**Task instructions:**
- 1) Answer these questions from the passage on AI evaluation:
(a) How many expert-curated optimization tasks and frontier models were involved in the study of long-horizon success?
(b) What judge shift did the eight-module agentic evaluator reach, and what was the figure for a plain LLM-as-judge?
(c) Into which two kinds does real feedback decompose?
- 2) Please output the stretch of the passage on AI evaluation from "So the deeper" through "on the floor.", copied word for word.

═══ Provided passage ═══

Should evaluations shift toward open-world messy tasks instead of contests?
This explores whether AI evaluation should move away from clean, single-score contests (leaderboards, one-shot benchmarks) and toward the kind of long, ambiguous, multi-step work real systems actually do — and what the corpus says is gained or lost in that shift.
This question reads as: are tidy benchmark contests measuring the wrong thing, and should we grade AI on messy, open-ended work instead? The corpus doesn't take a side so much as show *why* the contest format quietly distorts what we think we're measuring — and what a messier evaluation would have to capture instead.
The sharpest warning against contest-style scoring is that it's easy to game with style rather than substance. Models trained to imitate ChatGPT fool human evaluators with confident, fluent prose while closing no actual capability gap — the score goes up, the underlying ability doesn't Can imitating ChatGPT fool evaluators into thinking models improved?. That's the core indictment of a contest: a single judged output rewards the *appearance* of quality. The same pathology shows up when you personalize the judge — reward models tuned per user start rewarding agreement and flattery, amplifying echo chambers, because the evaluation no longer has any anchor outside the user's own preferences Does personalizing reward models amplify user echo chambers?.
What open-world tasks reveal that contests hide is *persistence over time*. On 36 expert-curated optimization tasks across 17 frontier models, the dominant predictor of success wasn't the quality of the first attempt — it was whether a model kept iterating through benchmark-edit-incorporate cycles instead of quitting early or burning its budget unproductively What predicts success in ultra-long-horizon agent tasks?. A one-shot contest literally cannot see this dimension; it scores the opening move and stops. Messy long-horizon tasks make stamina, recovery, and not-giving-up into measurable properties.
But the corpus also shows the cost of the shift: messy tasks are far harder to grade reliably, and naive automation makes it worse. An eight-module agentic evaluator that actively collects evidence cut 'judge shift' to 0.27% versus 31% for a plain LLM-as-judge on complex tasks — a hundredfold gain — yet its own memory module cascaded errors, so the more open-ended evaluation needed error-isolation just to stay trustworthy Can agents evaluate AI outputs more reliably than language models?. The lesson recurs: judges that *reason about the reasoning* (generating critique chains rather than emitting a classifier score) are both more accurate and more data-efficient on hard problems Can judges that reason about reasoning outperform classifier rewards?. The richer the task, the more the evaluator has to think rather than tally.
So the deeper point isn't 'contests bad, messy tasks good' — it's that a single scalar is the wrong shape for open-world feedback. Real feedback decomposes into two things a number can't hold at once: *evaluative* (how well did it go) and *directive* (what should change) Can scalar rewards capture all the information in agent feedback?. That's exactly why models stuck on a numerical-reward plateau break through when given natural-language critiques explaining *why* they failed Can natural language feedback overcome numerical reward plateaus?. A contest gives you the evaluative bit and throws the directive bit away. The thing you didn't know you wanted to know: shifting toward messy tasks isn't mainly about realism — it's that messy tasks force evaluation to recover the directional information clean leaderboards were structurally throwing on the floor.

═══ Dataset content ═══

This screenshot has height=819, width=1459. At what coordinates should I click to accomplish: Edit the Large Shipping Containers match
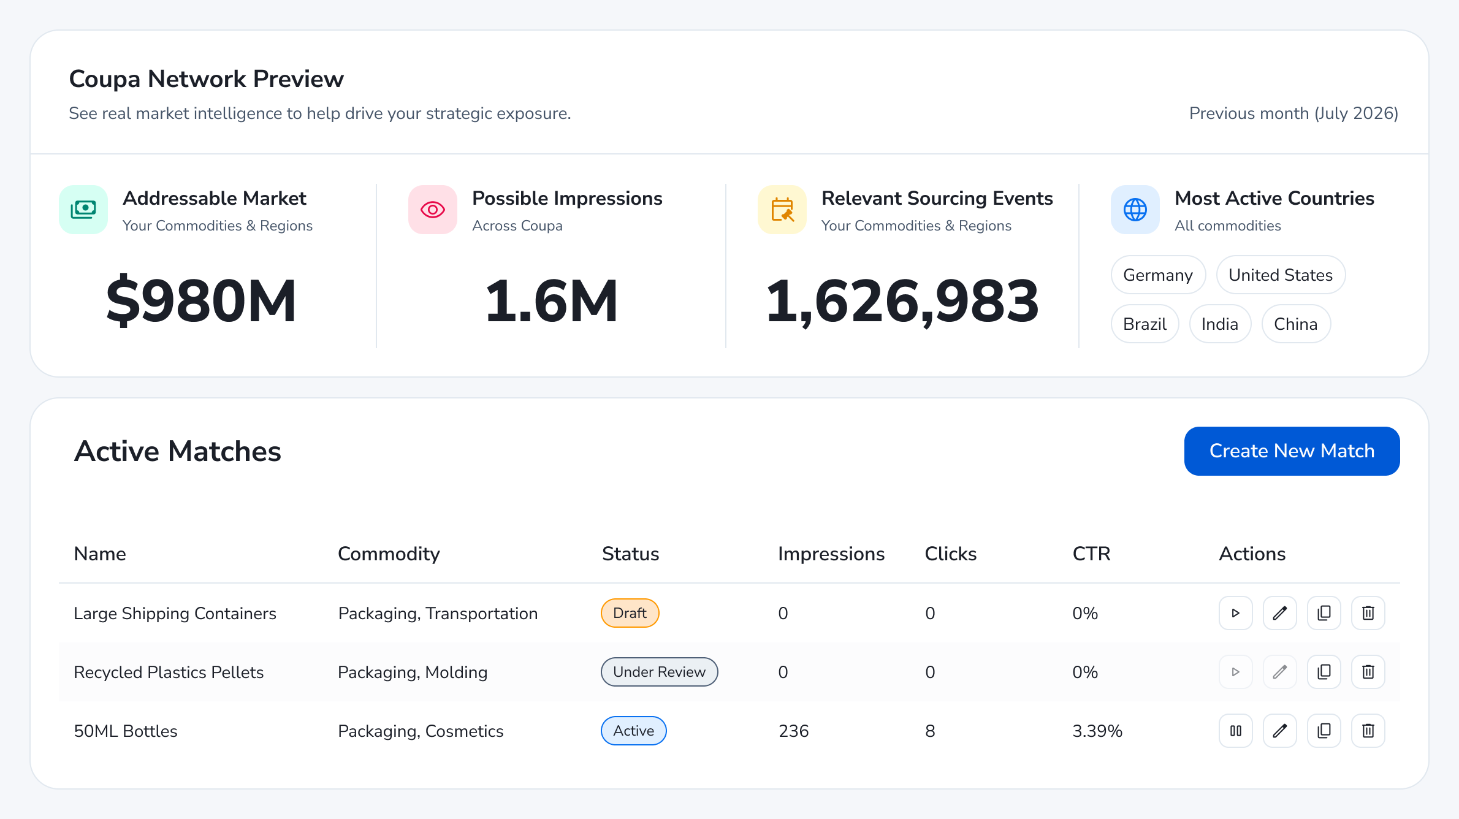tap(1279, 613)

═══

**Answers for the tasks:**
- 1)
(a) 36 expert-curated optimization tasks across 17 frontier models.
(b) 0.27% for the agentic evaluator, versus 31% for a plain LLM-as-judge on complex tasks.
(c) Evaluative (how well did it go) and directive (what should change).

- 2)
So the deeper point isn't 'contests bad, messy tasks good' — it's that a single scalar is the wrong shape for open-world feedback. Real feedback decomposes into two things a number can't hold at once: *evaluative* (how well did it go) and *directive* (what should change) Can scalar rewards capture all the information in agent feedback?. That's exactly why models stuck on a numerical-reward plateau break through when given natural-language critiques explaining *why* they failed Can natural language feedback overcome numerical reward plateaus?. A contest gives you the evaluative bit and throws the directive bit away. The thing you didn't know you wanted to know: shifting toward messy tasks isn't mainly about realism — it's that messy tasks force evaluation to recover the directional information clean leaderboards were structurally throwing on the floor.